People seem to be a little confused about what "Miranda" means. You do not have "Miranda Rights". "Miranda" is a "warning". A procedural issue. Also, you do not have a "right" to be given a "Miranda Warning". The Miranda Warning covers your 5th and 6th Amendment rights (and technically, 14th, probably). There is no need for police to advise you that you are under arrest and of what your 5th and 6th Amendment rights are, to allow a statement to be admissible, unless you are in custody AND they are asking questions of you, the answers to which they want to use against you in the future.
So when you shoot someone in a justified shooting, if you tell the responding officers NOTHING, as Badge130 points out, you will very likely be arrested and taken to the station and booked if there is probable cause to believe a crime was committed and you committed it. "Probable Cause" does NOT mean a "certainty" or "beyond a reasonable doubt". THEN you can call a lawyer, hours later.

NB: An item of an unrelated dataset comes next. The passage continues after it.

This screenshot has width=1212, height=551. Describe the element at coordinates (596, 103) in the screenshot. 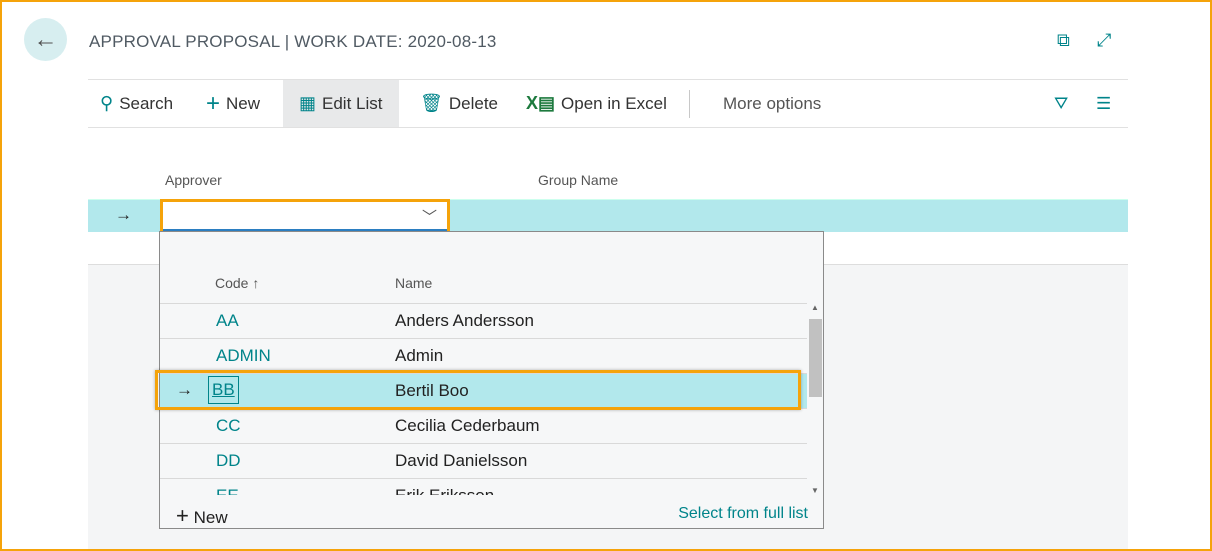

I see `open-in-excel-button: X▤ Open in Excel` at that location.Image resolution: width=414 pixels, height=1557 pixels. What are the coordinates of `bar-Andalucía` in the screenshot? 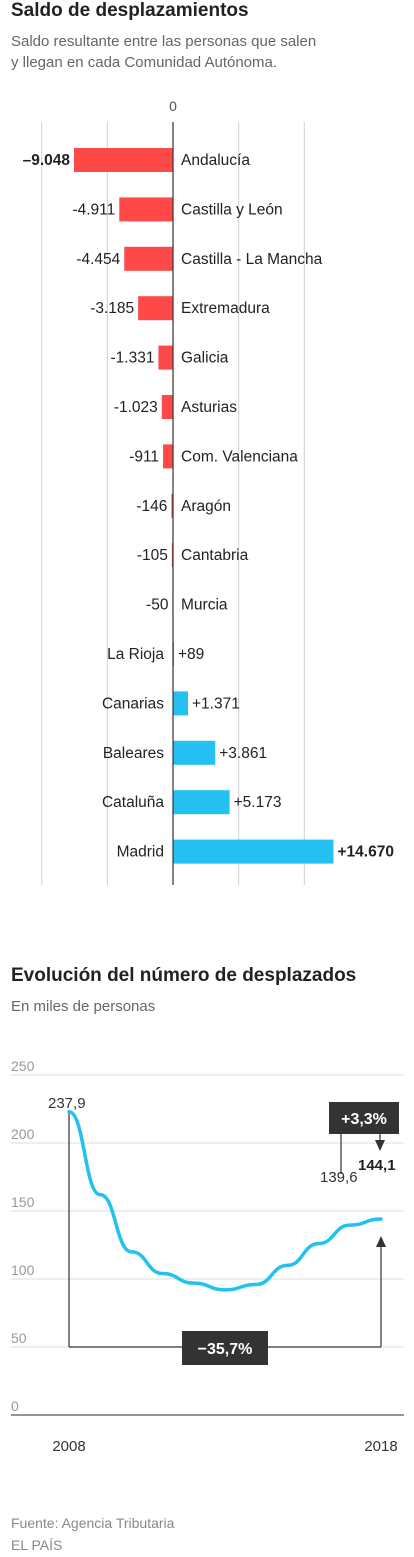 It's located at (124, 160).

So if you're at your house and the police get there and they find you there and a dead guy laying on the floor with half his head gone and you say nothing, invoking your 5th amendment right against self-incrimination, they are going to first secure you in handcuffs. They are then going to look for other suspects in your house to make sure it is safe. Then they're going to secure any weapons they find. Then they're going to get a search warrant and search EVERYTHING in your house looking for identification, guns, ammunition, anything to suggest a motive, identity of the dead guy, etc. In other words, if your wife has any toys in the nightstand or if you have any embarrassing items at all, they're going to find them and probably make jokes about them, cops being cops..... And it's all going to be on video most likely. God help you if you have any questionable stuff, like a little bit of weed or an unregistered pistol and they find it. You'll be charged with it after a perfectly justified shooting.

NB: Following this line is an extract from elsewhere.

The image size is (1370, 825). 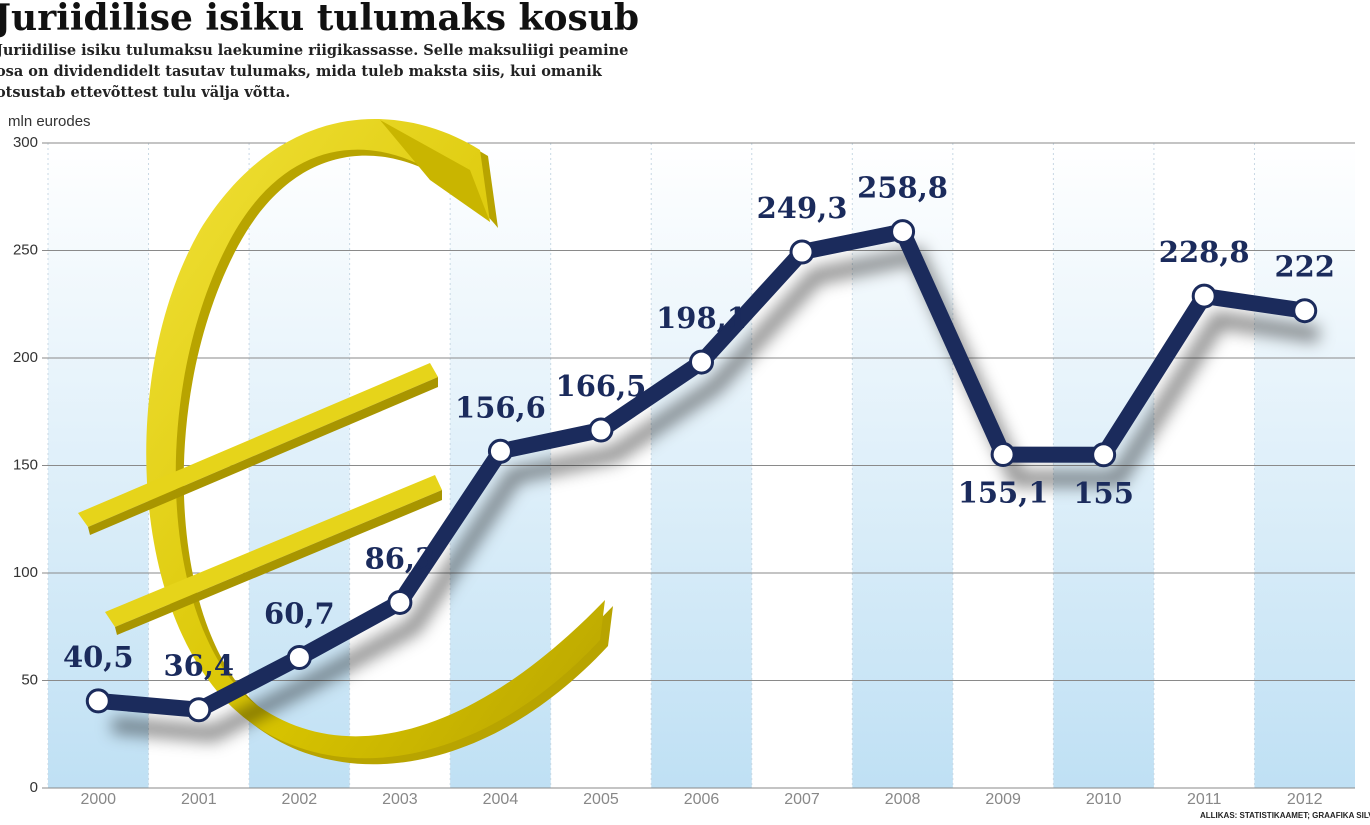 I want to click on y-axis-label: mln eurodes, so click(x=50, y=122).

On the other hand, if you were involved in a shooting at a liquor store and you invoke your 5th amendment rights immediately and say NOTHING, and the store owner or any witnesses are still alive, they're going to tell the cops: "That guy came in behind me, then someone else came in and announced a holdup and pointed a gun at the clerk. That guy produced a gun from somewhere and shot the bad guy in the back of the head."

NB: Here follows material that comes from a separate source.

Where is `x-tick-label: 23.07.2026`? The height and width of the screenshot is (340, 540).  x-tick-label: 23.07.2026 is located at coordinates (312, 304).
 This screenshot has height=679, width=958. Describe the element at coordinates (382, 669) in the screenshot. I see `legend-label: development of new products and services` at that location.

Now the police likely do not have probable cause to believe a crime had been committed as far as you shooting the guy, and that you committed it. They will likely detain you and try to determine your identity and then let you go from the scene. Or they MAY let you call your lawyer from the scene so he can tell you: "Just give the cops your name and they'll let you go. That will be $1200.00 please." If, for whatever reason you're STILL not talking weeks afterwards, they can always (in Michigan anyway), get an investigative subpoena from a judge and COMPEL you to talk to the prosecutor, under oath. Or if the bad guy isn't dead, they could get an order from a judge to hold you in custody as a "material witness" until your testimony is no longer needed.